▶ _WHAT IS REQUIRED_
Pictures in the material below are to be left out, and only the lines from the line with "The width and height of the screenshot is (1244, 877)." up to and including the line with "You are a computer-use" are to be written out exactly.

▶ _RAW DATA_
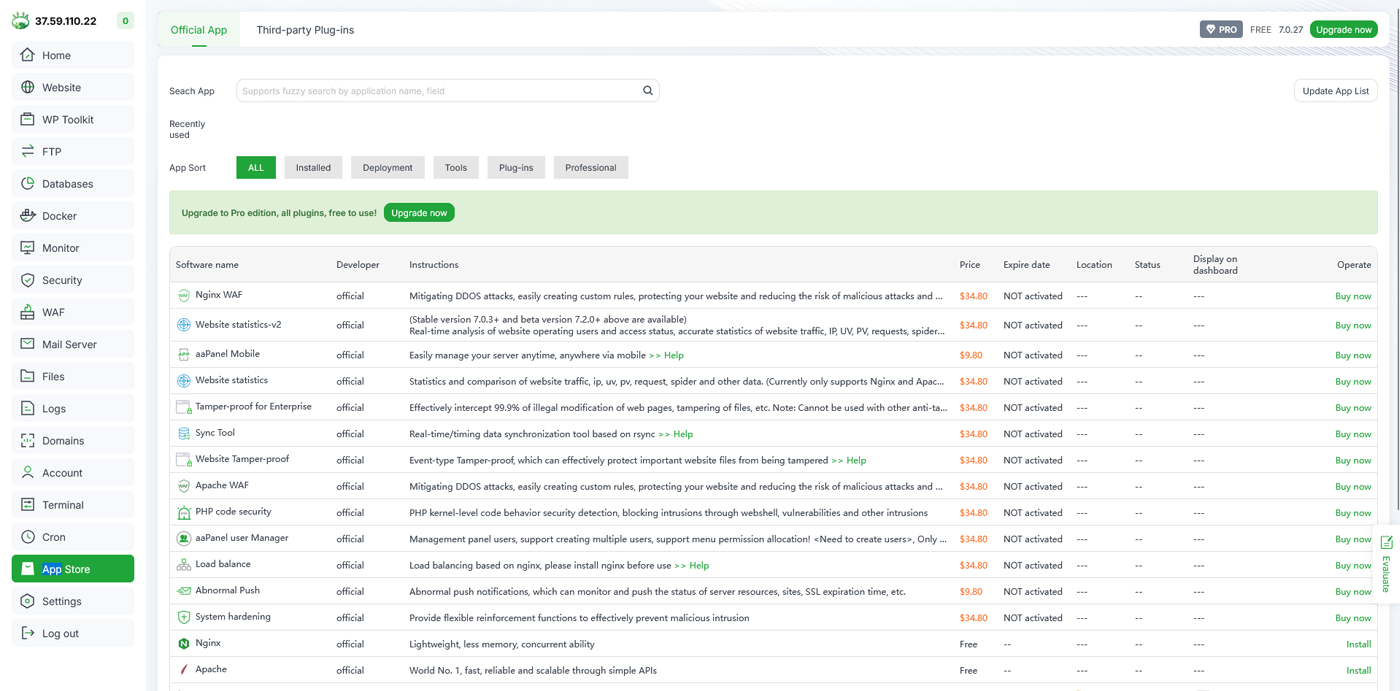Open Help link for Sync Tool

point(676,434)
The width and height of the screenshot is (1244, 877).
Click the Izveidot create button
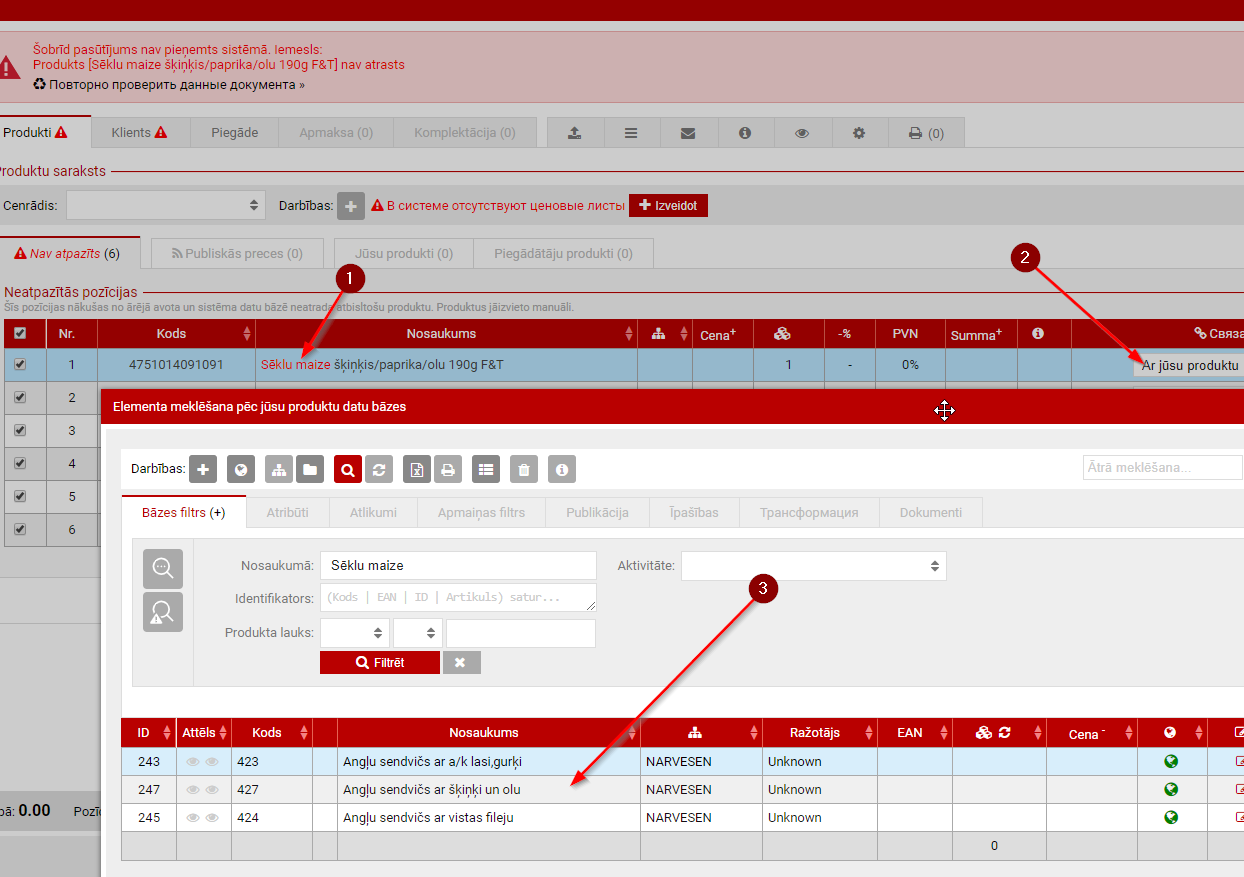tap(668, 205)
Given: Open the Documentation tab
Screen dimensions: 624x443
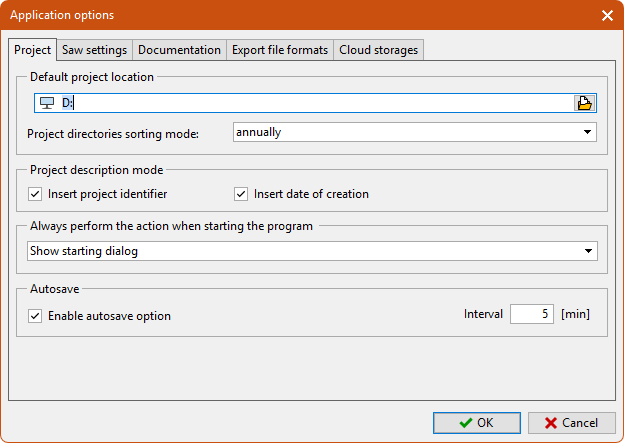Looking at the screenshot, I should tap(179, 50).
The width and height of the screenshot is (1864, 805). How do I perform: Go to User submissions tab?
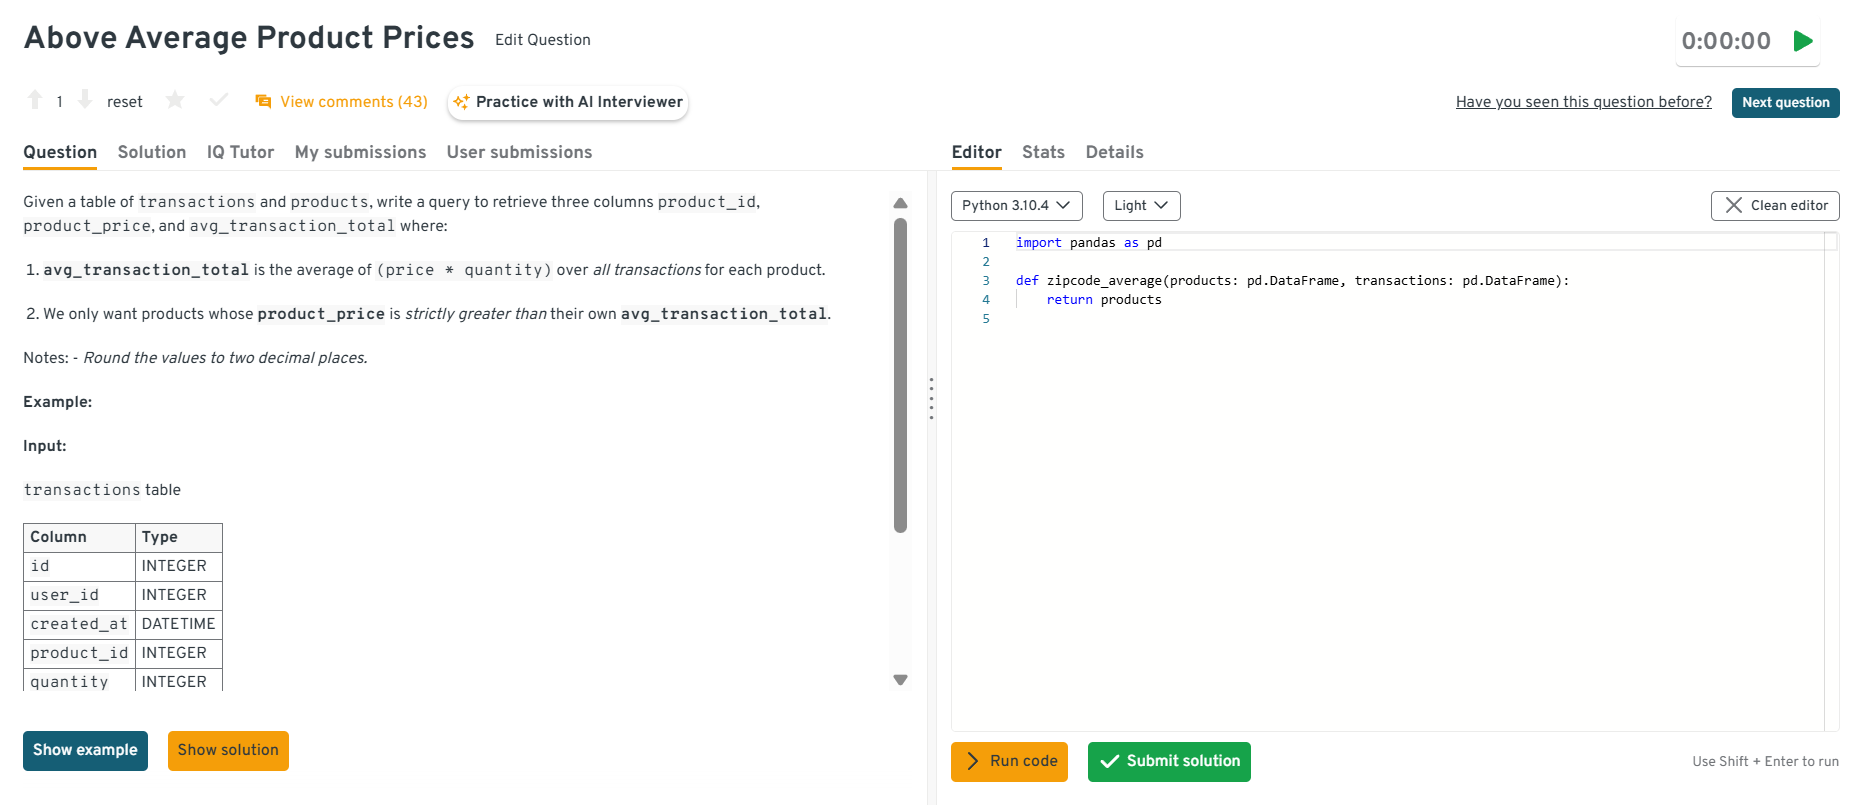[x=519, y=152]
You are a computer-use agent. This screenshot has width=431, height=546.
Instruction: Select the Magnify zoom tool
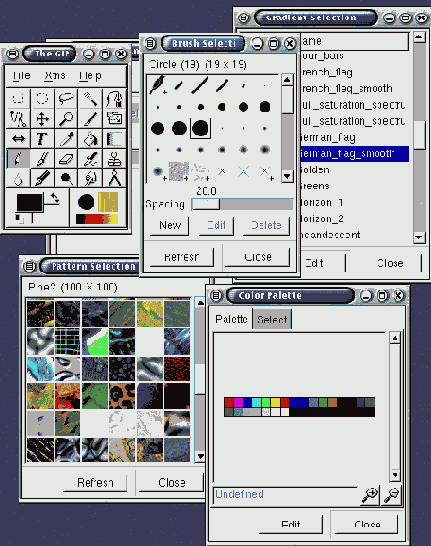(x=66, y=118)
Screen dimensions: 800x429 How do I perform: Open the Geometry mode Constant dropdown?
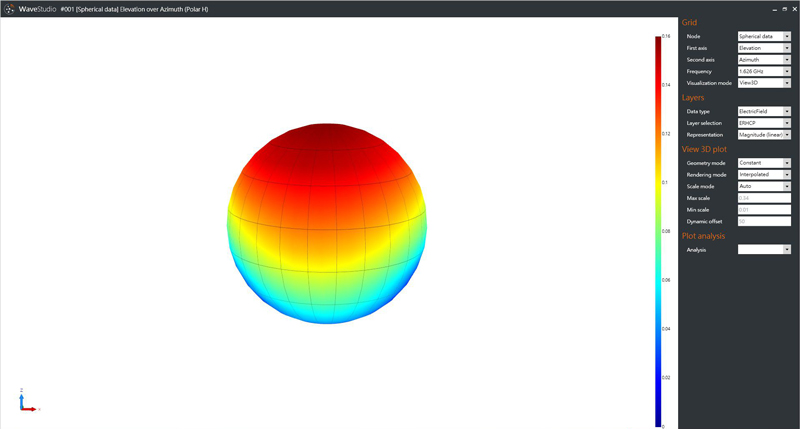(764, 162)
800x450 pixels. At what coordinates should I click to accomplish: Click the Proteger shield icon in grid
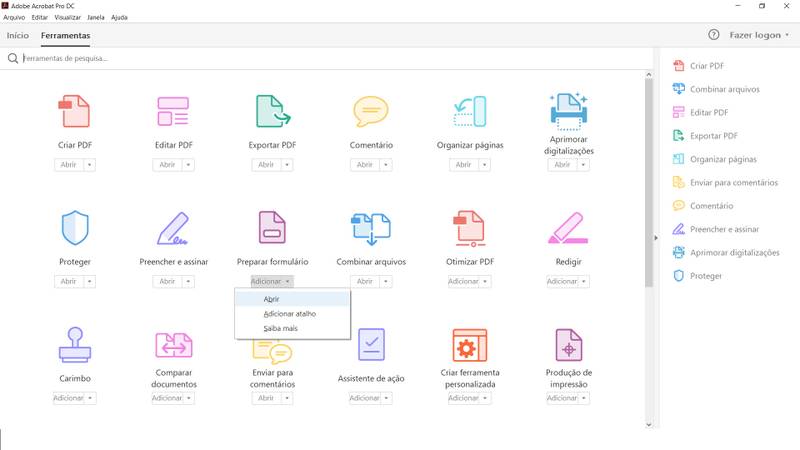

▶ _SOLVED PROBLEM_
The width and height of the screenshot is (1244, 877).
Click the Izveidot create button
tap(668, 205)
Given: Open the Documentation tab
Screen dimensions: 624x443
Looking at the screenshot, I should tap(179, 50).
The width and height of the screenshot is (1864, 805). How do I perform: Go to User submissions tab?
[x=519, y=152]
You are a computer-use agent. This screenshot has width=431, height=546.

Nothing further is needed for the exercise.